The experiment showed that the ethanol extract of the red pigment had a higher affinity on (chiffon, satin, and linen) textile materials than the acetone extract, as shown in (Fig. 8). The decrease in the intensity of colour was observed accordingly in this order: linen > chiffon > satin for ethanol extract of the pigment; and in the order: linen > satin > chiffon for acetone extract of the pigment. The study also showed that different mordants gave different shades of colour with the same dye, which in this case is the red pigment from B. olei, as shown in. When copper sulfate was used as a mordant for the acetone and ethanol extracts of the red pigment, it was observed to darken all the fabrics’ colour shades for the acetone extract. For the ethanol extract, copper sulfate brightened the shades of only the satin fabric. On the contrary, the second mordant used (iron sulphate) brightened the shades of the fabrics (linen, chiffon, and satin) for both the ethanol and acetone extracts of the pigment. The shades were more intense in satin fabric, followed by chiffon and linen for the acetone extract, while for the ethanol extract, the intensity reduced in the order of linen > chiffon > satin. Using sodium hydrogen bicarbonate as a mordant also produced bright shades of the fabrics but not as intense as that of the iron sulphate. Generally, linen and chiffon provide bright hues with the pigment’s acetone extract than with the ethanol extract of the pigment (Fig. 8).

Fig. 8
figure 8

Textile fabrics dyed with ethanol and acetone extracts of the red pigment and colour hues obtained after applying different mordant to the textile materials

The light-fastness and wash-fastness showed that the pigment has the most affinity to chiffon than the other two fabrics (Fig. 9). The fading of the coloured fabrics is pronounced in the control fabrics, that is, those dyed without the use of mordant; satin showed 23.53 ± 10.12% fadedness after the 24 h exposure to sunshine, while the values were 12.52 ± 8.34 and 3.95 ± 1.99% for Linen and Chiffon respectively. However, in the presence of NaHCO3 mordant, the % fading was reduced to 12.18 ± 3.10, 9.97 ± 0.86 and 10.62 ± 2.10%, for Satin, Linen and chiffon, respectively. However, iron sulphate showed the best mordant activities with percentage fadedness of 0.15 ± 3.29, − 5.01 ± 5.42, and − 3.57 ± 0.65% for the same set of fabrics. Unlike the light fastness, the colour intensity was generally less for all fabrics with the wash test. The fastness was 31 ± 9.22% for linen control and 2.66 ± 2.320 for Linen with Fe2SO4. The percentage fadedness for both light and wash fastness was determined using ImageJ (Additional file 1: Figs. S5, S6).

Fig. 9
figure 9

Light (A) and washing (B) Fastness tests showing the percentage fadedness of satin, chiffon and linen fabrics dyed with prodigiosin in the presence of NAHCO3 or Fe2SO4 as a mordant


Different types of bacteria have been reported to produce various kinds of prodigiosin, and low temperatures have induced pigmentation in such bacteria. In the present study, culturing the bacterium at a temperature higher than room temperature (25 °C) resulted in growth without pigment formation. This pigmentation temperature was discovered by chance when an organism for a multidrug-resistant study was left outside the 30 °C incubator. The bacterium was subsequently identified as a strain of Brevundimonas olei using 16 S rRNA gene analysis.

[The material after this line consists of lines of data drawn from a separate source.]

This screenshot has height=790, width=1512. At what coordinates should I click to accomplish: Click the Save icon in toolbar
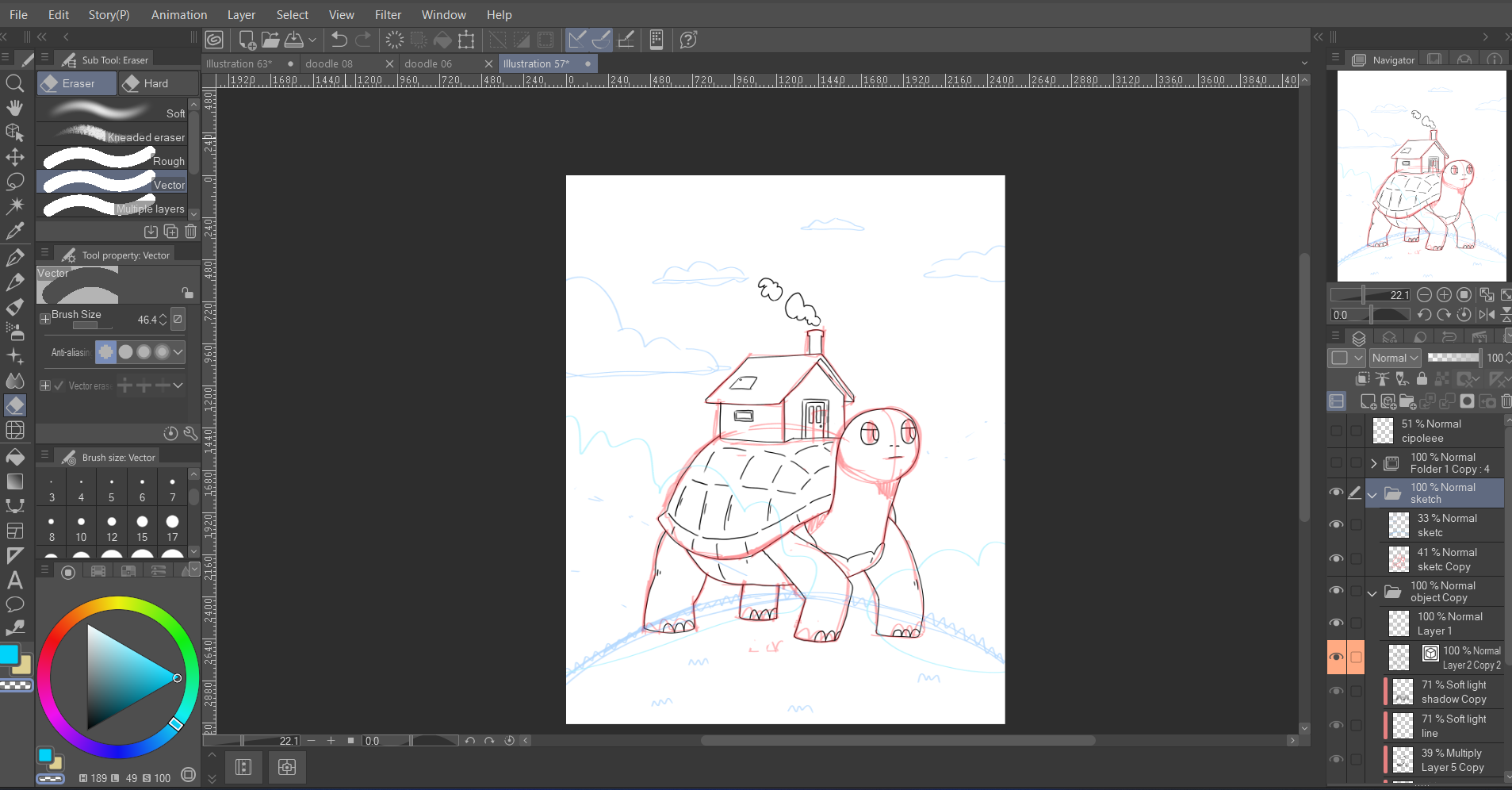[x=294, y=40]
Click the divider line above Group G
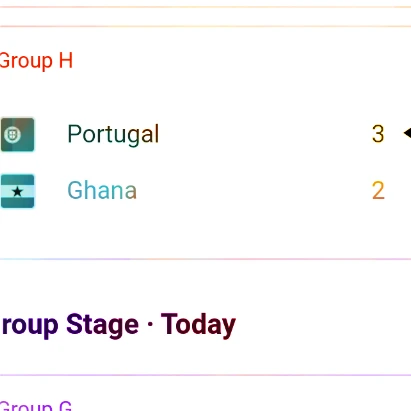 (205, 375)
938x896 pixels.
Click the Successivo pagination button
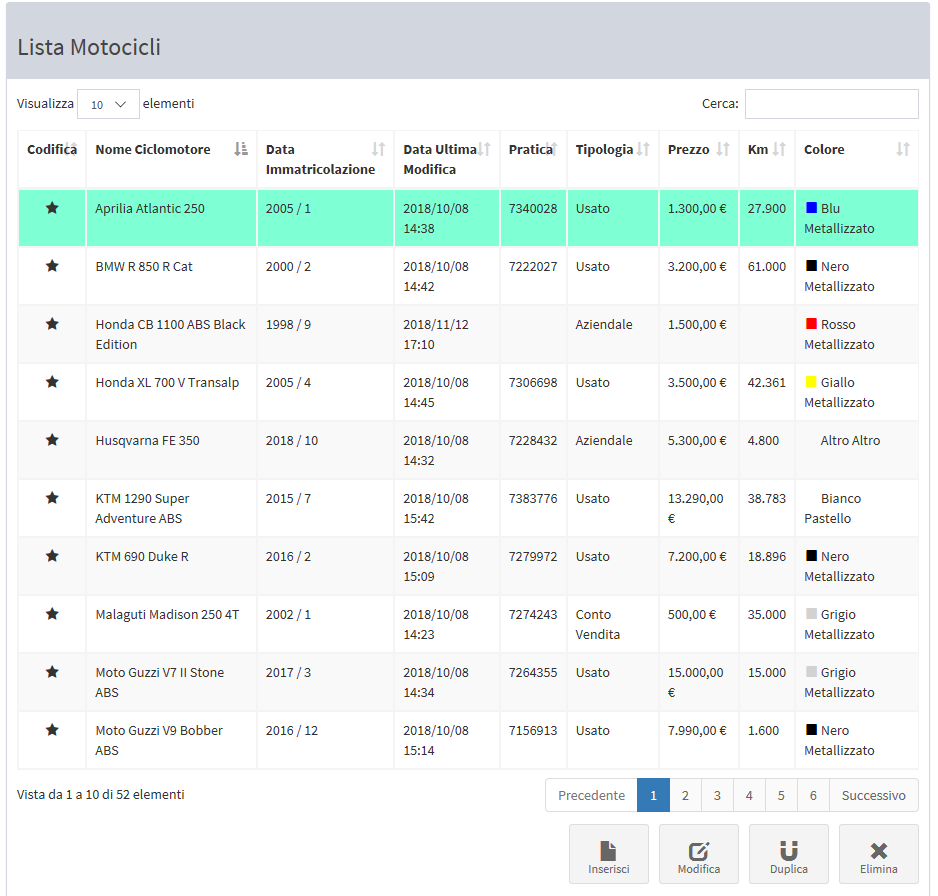coord(873,796)
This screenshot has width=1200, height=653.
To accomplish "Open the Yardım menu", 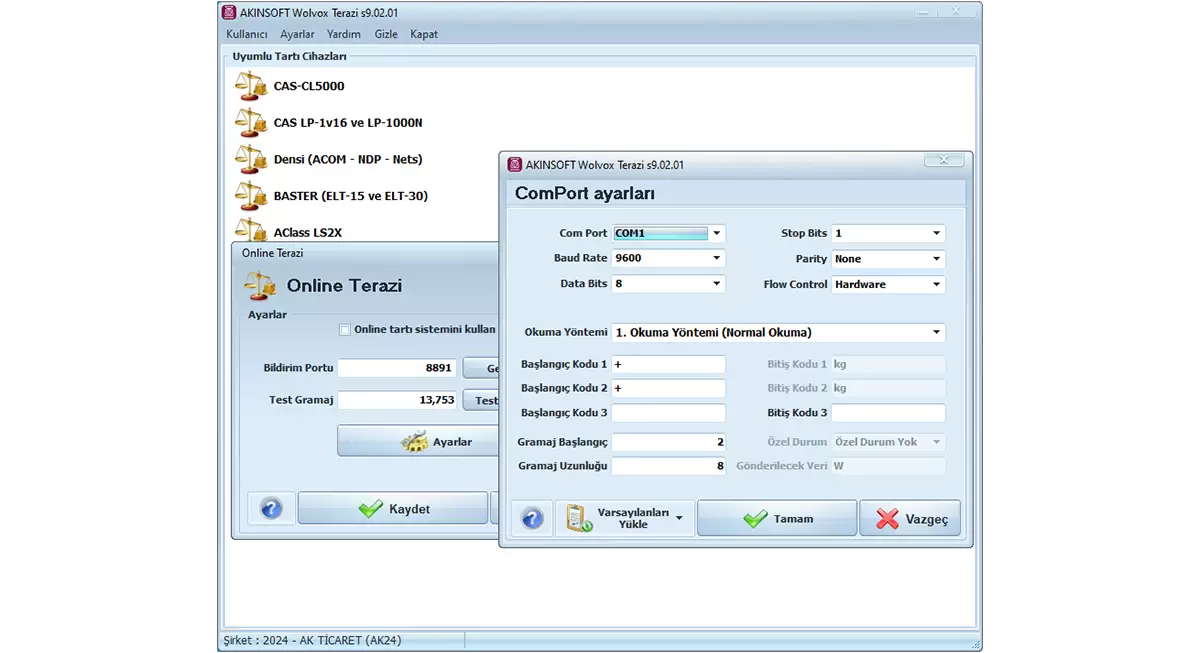I will click(344, 34).
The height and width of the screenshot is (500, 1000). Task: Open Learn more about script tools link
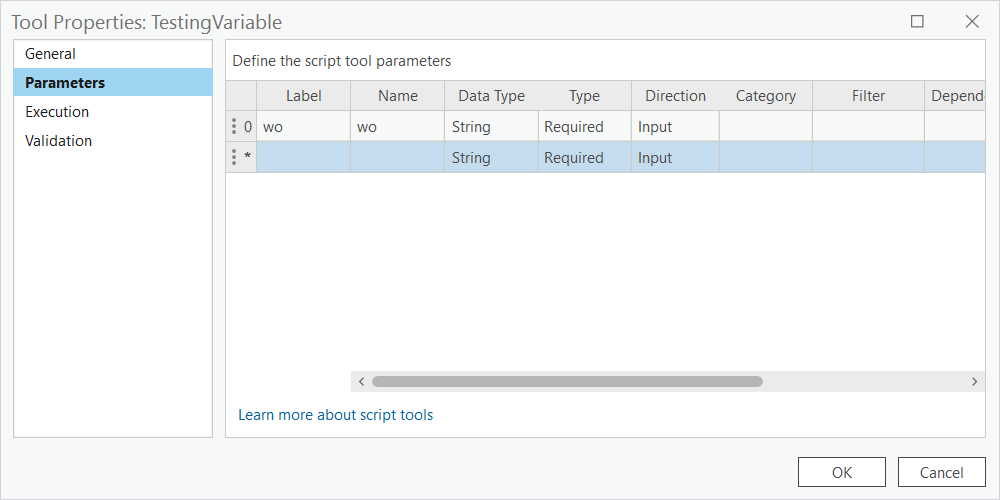pos(335,415)
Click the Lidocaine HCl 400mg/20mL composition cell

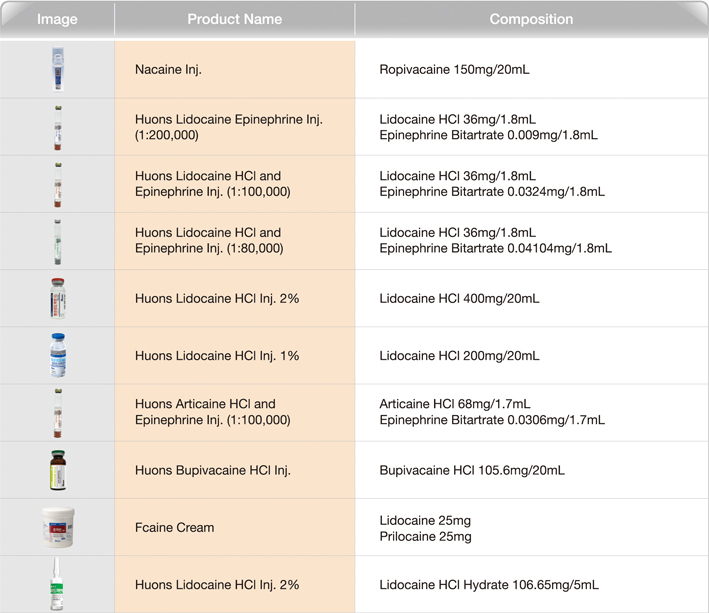[459, 299]
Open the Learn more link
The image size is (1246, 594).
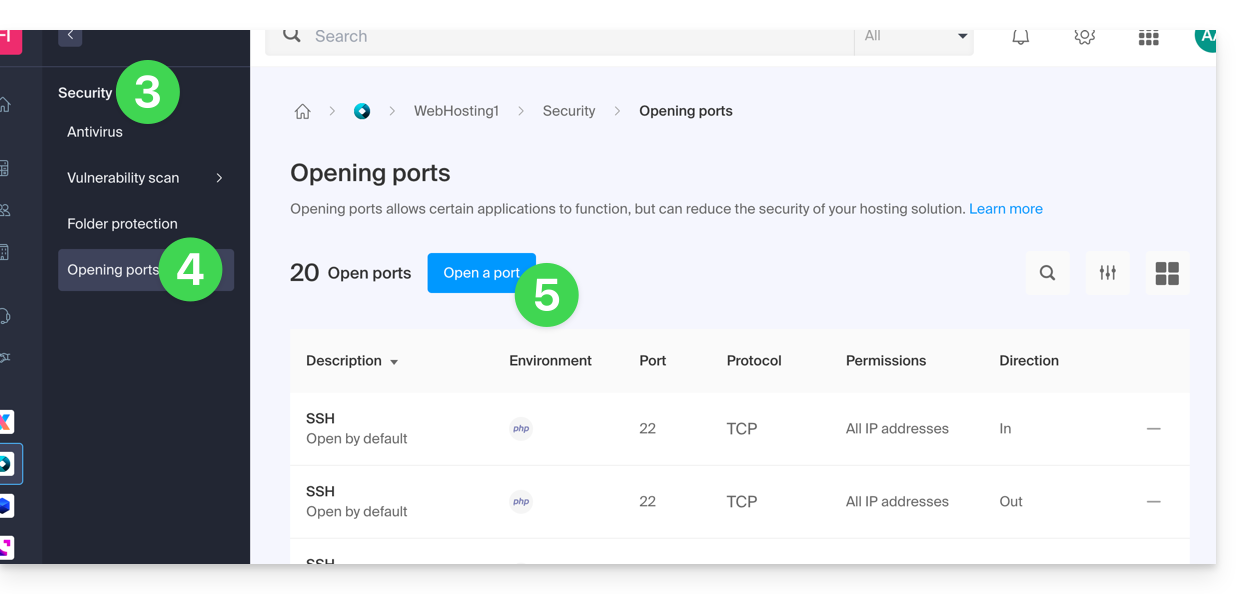click(1005, 209)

Generally, Brevundimonas strains are gram-negative, motile bacteria belonging to the family Caulobacteraceae. They can be found in various environments, such as soils (Dahal and Kim 2018), water (Toth et al. 2017; Lee et al. 2020; Qu et al. 2019), and plant roots (Menendez et al. 2017). Brevundimonas have been utilised in soil bioremediation (Zhang et al. 2021) and in treating polluted water (Wang et al. 2015). Recently, Jiang et al. (2021) reported the isolation of a novel pyomelanin-producing B. vitisensis from a grape; however, this is the first study to report the isolation of a novel red pigment from Brevundimonas. Bacteria such as Serratia marcescens, Serratia rubidaea, Rugamonas Rubra, Streptoverticillium rubrireticuli, Vibrio gazogenes, Alteromonas Rubra have also been reported to produce the prodigiosin red pigment. Other bacteria like Agrobacterium aurantiacum, Paracoccus carotinifaciens, and Xanthophyllomyces dendrorhous produce a pink-red pigment known as astaxanthin (Venil et al. 2020). Islam et al. (2019) have reported a non-pigmented B. olei cultured at 28 ± 2 °C; pigment formation in bacteria is temperature sensitive and usually induced by one or more pollutants.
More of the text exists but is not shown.